Au surplus, X MUT ne conteste pas que, jusqu’au conflit avec ADP COURTAGE PLUS, elle a versé les commissions destinées à ASSURANCES NBS CONSEIL sur la base de bordereaux se présentant de manière identique.
Il s’en déduit que contrairement à ce que le premier juge a retenu, X MUT n’oppose pas à la demande de provision une contestation sérieuse, et qu’il doit être fait droit à cette prétention.
- Sur la demande subsidiaire de X MUT aux fins de garantie par ADP COURTAGE PLUS
X MUT demande la condamnation d’ ADP COURTAGE PLUS à la garantir de toute condamnation prononcée à son encontre au motif que c’est elle qui est responsable de la situation.
Outre le fait qu’il n’appartient pas au juge des référés de se prononcer sur une éventuelle responsabilité (dont au demeurant X MUT ne précise pas si elle est contractuelle ou délictuelle) d’ADP COURTAGE PLUS dans le litige les opposant, il est constant que ce courtier grossiste n’a jamais été débiteur des commissions dues aux courtiers apporteurs.

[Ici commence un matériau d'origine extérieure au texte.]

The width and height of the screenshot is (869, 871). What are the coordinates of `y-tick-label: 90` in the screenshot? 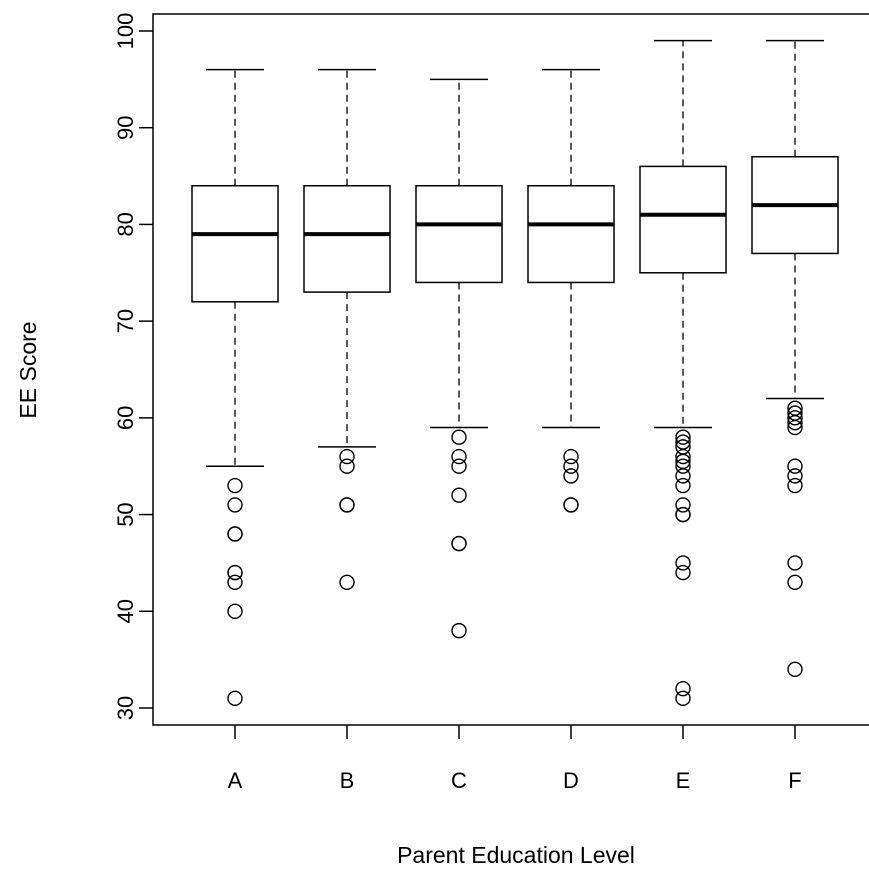 It's located at (126, 127).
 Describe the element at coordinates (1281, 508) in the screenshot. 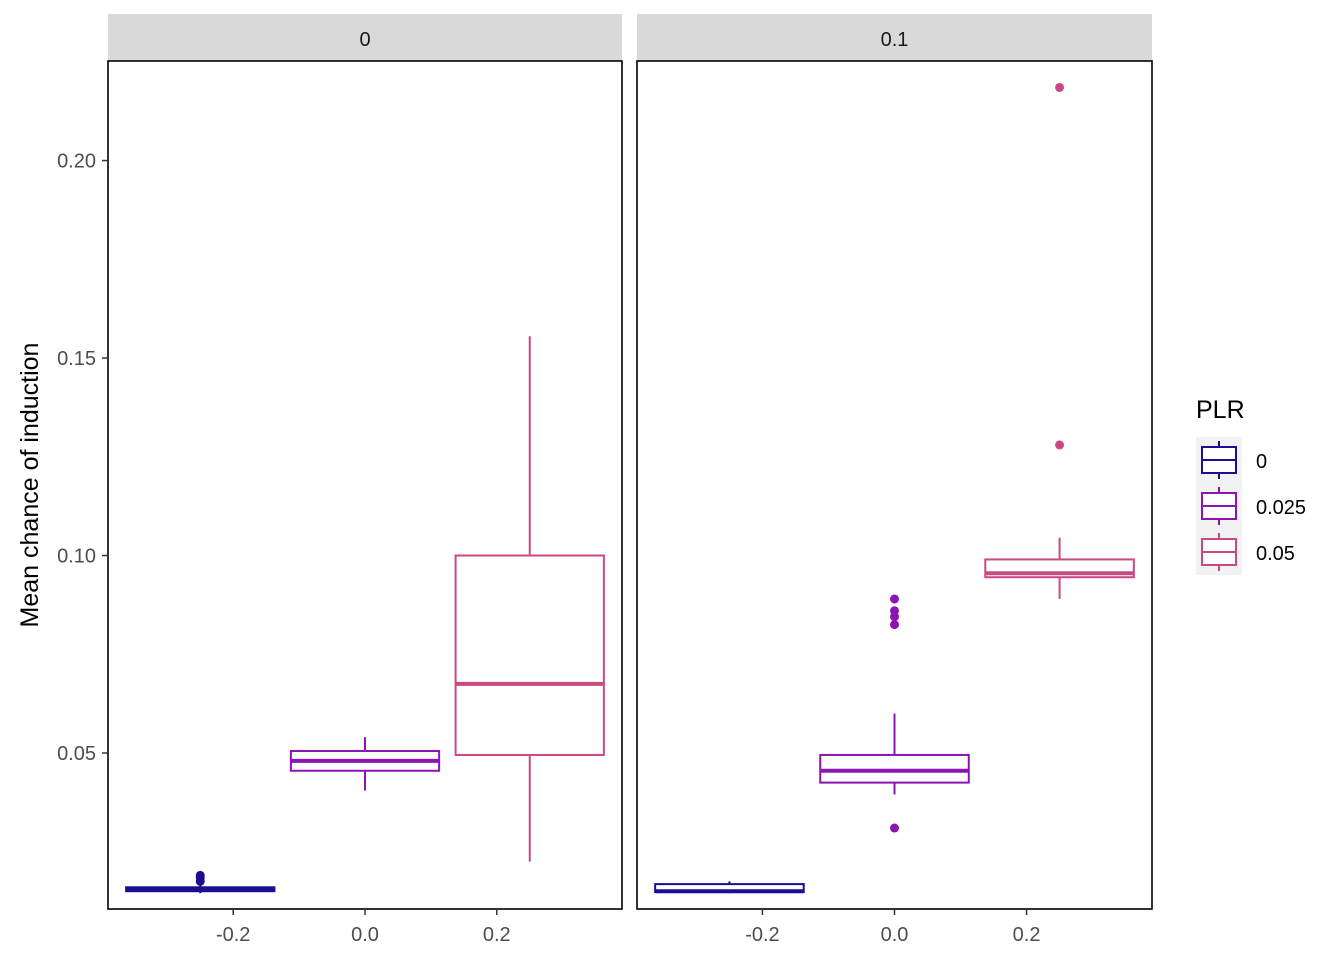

Dès lors au surplus que la décision de ne pas verser aux courtiers apporteurs les commissions qu’ils réclament tant que son litige avec ADP COURTAGE PLUS ne sera pas définitivement réglé est une initiative de cette seule mutuelle, la cour peine à trouver un fondement juridique à cet appel en garantie.

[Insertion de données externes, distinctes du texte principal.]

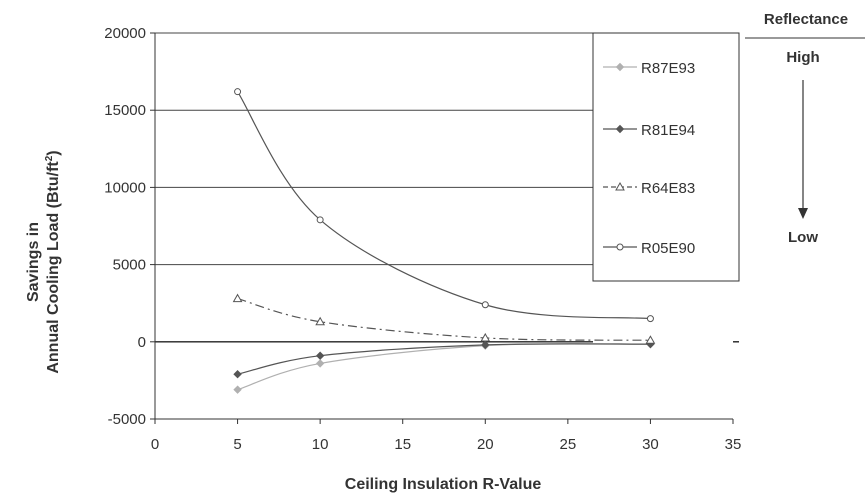 This screenshot has width=865, height=496. I want to click on series-R87E93, so click(444, 366).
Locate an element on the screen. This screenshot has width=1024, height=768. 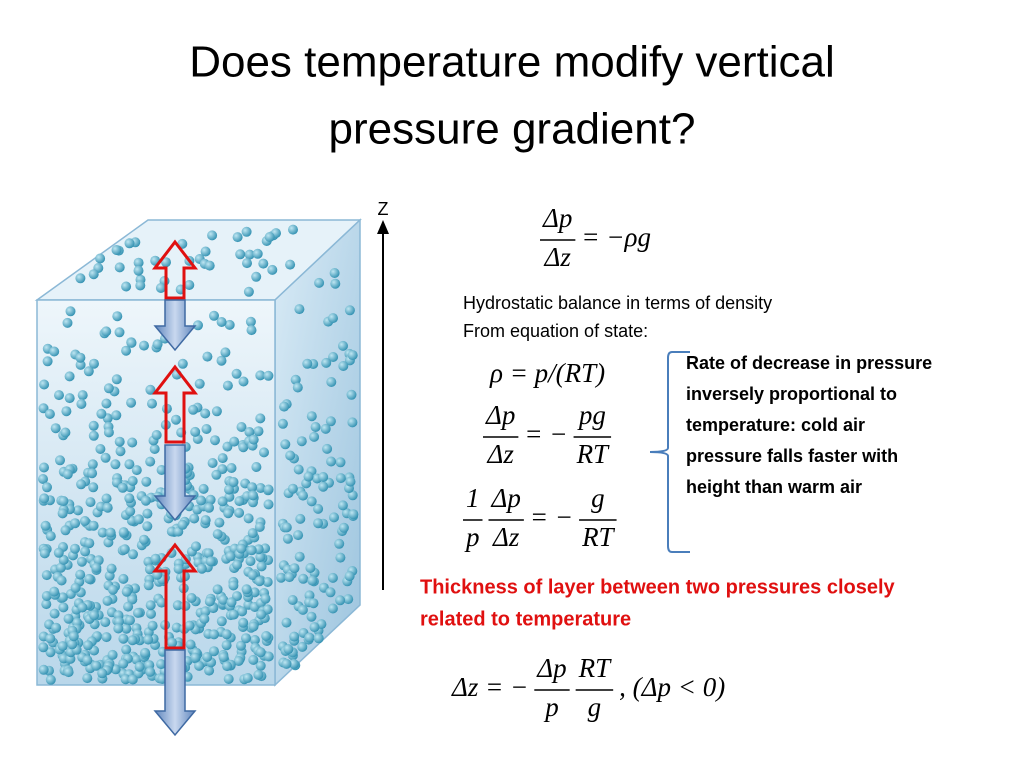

La demande de garantie de X MUT fait en conséquence l’objet de contestations sérieuses de la part d’ADP COURTAGE PLUS.
PAR CES MOTIFS
Infirme l’ordonnance du président du tribunal de commerce de Dijon en toutes ses dispositions,
Statuant à nouveau,
Condamne la mutuelle X MUT à payer, à titre provisionnel, à la Sarl ASSURANCES NBS CONSEIL la somme de seize mille trois cent trente deux euros et treize centimes (16.332,13 Euros) au titre des produits « Actis » et « 3S » pour la période courant de juin 2015 à juin 2017,
Dit n’y avoir lieu à référé sur les demandes formées par la Sarl ASSURANCES NBS CONSEIL et la mutuelle X MUT à l’encontre d’ADP COURTAGE PLUS,
Condamne la mutuelle X MUT aux entiers dépens de première instance et d’appel,
Vu les dispositions de l’article 700 du code de procédure civile,
Condamne la mutuelle X MUT à verser à la Sarl ASSURANCES NBS CONSEIL 2 000 € au titre des ses frais irrépétibles,
Condamne la Sarl ASSURANCES NBS CONSEIL à verser à la SASU ADP COURTAGE PLUS 1 000 € au titre de ses frais irrépétibles.